United States wheat stocks are the tightest since 1995 and world wheat stocks are the tightest since 1981. The world’s wheat stocks to use ratio (ending stocks divided by annual use) is 19.5 percent, the tightest on record.

This implies that on May 31, 2007, there will be enough wheat in storage to meet world wheat demand for 71 days. The average is a 97 day supply.

United States corn stocks are the lowest since 1996 and world corn stocks are the lowest since 1990. The world’s corn stocks to use ratio is 12.6 percent, the lowest since 1972. This implies that as of July 31, there will be enough corn in storage to meet 46 days use. The average is 71 days supply.

Normally, producers can rebuild wheat stocks with one year’s production and corn in two year’s production. The current situation is different. During the 2006/07 corn marketing-year, 1.1 billion bushels more corn were used than were produced.

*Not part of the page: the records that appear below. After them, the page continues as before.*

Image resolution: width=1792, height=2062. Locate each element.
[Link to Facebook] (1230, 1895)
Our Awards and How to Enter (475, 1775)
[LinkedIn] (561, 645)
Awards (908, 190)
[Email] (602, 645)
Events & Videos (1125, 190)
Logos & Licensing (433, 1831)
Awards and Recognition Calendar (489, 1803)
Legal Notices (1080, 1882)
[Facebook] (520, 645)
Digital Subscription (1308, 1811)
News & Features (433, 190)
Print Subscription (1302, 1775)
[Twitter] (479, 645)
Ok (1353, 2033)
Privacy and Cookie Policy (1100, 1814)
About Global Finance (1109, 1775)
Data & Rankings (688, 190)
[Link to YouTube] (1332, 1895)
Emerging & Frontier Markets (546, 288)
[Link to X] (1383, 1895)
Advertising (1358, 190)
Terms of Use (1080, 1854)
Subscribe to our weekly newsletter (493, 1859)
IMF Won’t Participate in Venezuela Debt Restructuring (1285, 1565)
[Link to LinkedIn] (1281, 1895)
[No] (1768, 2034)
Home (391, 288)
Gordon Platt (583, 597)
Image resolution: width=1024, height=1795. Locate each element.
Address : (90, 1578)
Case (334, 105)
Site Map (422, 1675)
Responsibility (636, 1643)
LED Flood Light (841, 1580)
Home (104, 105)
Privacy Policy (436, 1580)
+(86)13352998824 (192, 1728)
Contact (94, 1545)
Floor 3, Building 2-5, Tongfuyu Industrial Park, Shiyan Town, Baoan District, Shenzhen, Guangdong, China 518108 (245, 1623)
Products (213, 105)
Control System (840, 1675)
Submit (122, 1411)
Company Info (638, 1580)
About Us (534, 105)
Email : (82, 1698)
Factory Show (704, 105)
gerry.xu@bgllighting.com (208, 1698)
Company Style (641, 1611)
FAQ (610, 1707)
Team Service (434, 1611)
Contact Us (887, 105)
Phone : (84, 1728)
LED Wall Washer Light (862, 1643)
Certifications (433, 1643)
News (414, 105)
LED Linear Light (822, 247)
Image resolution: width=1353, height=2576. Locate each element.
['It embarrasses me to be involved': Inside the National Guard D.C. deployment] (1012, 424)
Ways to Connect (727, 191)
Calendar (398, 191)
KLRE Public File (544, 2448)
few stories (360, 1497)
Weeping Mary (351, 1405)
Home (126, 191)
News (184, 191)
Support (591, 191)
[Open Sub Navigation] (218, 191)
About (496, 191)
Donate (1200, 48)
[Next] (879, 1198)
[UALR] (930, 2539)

Also, during the 2007/08 marketing-year, corn demand for ethanol is expected to increase by 1.1 billion bushels.

Without reduced corn used for feed and exports, 2007 U.S. corn must be 2.2 billion bushels higher than the 10.5 billion bushels 2006 corn crop.

World use of corn as feed is expected to decline. Wheat and other grains will be substituted for corn.

Wheat not used by the food market will be used by the feed market and wheat stocks are expected to remain below 500 million bushels. This should prevent wheat stocks from being rebuilt during the 2007/08 marketing-year.

In developing the 2007/08 wheat marketing-year marketing plan, producers need to consider the fact that the feed market will provide a floor for wheat prices. Producers should also consider the timing of the corn harvest and the foreign wheat harvests.

Corn supplies cannot be increased until corn is harvested in September and October. Thus, corn prices should remain near current levels until new crop corn enters the feed market.

Corn’s impact on wheat prices is that wheat prices should remain relatively high through most of July. A corn crop above 12.3 billion bushels and a world wheat crop above 22 billion bushels could result in wheat prices trending downward after July. In this case, the wheat marketing strategy would be to sell wheat at harvest.

Current world wheat conditions support 2007/08 marketing-year production estimates of about 22.5 billion bushels. The five-year average is 21.6 billion bushels. The record wheat crop is 23.1 billion bushels produced in 2003/04.

Kansas City Board of Trade wheat contract prices imply that the market expects wheat demand to remain strong through July 2009. The KCBT July 2007 contract price is $4.83 and the July 2009 contract price is $4.85.

The Chicago Board of Trade July 2007 corn contract price is $3.89 and the July 2010 corn contract price is $4.05. This implies the feed market may provide a price floor for wheat at about $4 cash price in Oklahoma and Texas through 2010.

When developing the 2007 marketing plan, note that the KCBT December contract is at a 24 cent premium to the July contract price.

For wheat stored in commercial storage, the cost to own wheat is about five cents per month. Thus, commercial storage plus interest costs from July 1 to Nov. 30 is about 25 cents.

For producers whose storage cost is less than three cents per bushel per month and/or they have low interest opportunities, there may be profit in storing wheat until the September through November time period.

Producers who pay three cents per month storage and need income for production loans or to plant the 2008 crop should consider selling the wheat at harvest.

There is about 40 cents downside price risk and about a $1 upside price potential for wheat prices. This may be the year to sell one-half of the wheat at harvest and sell the remaining one-half between late September and Dec. 1.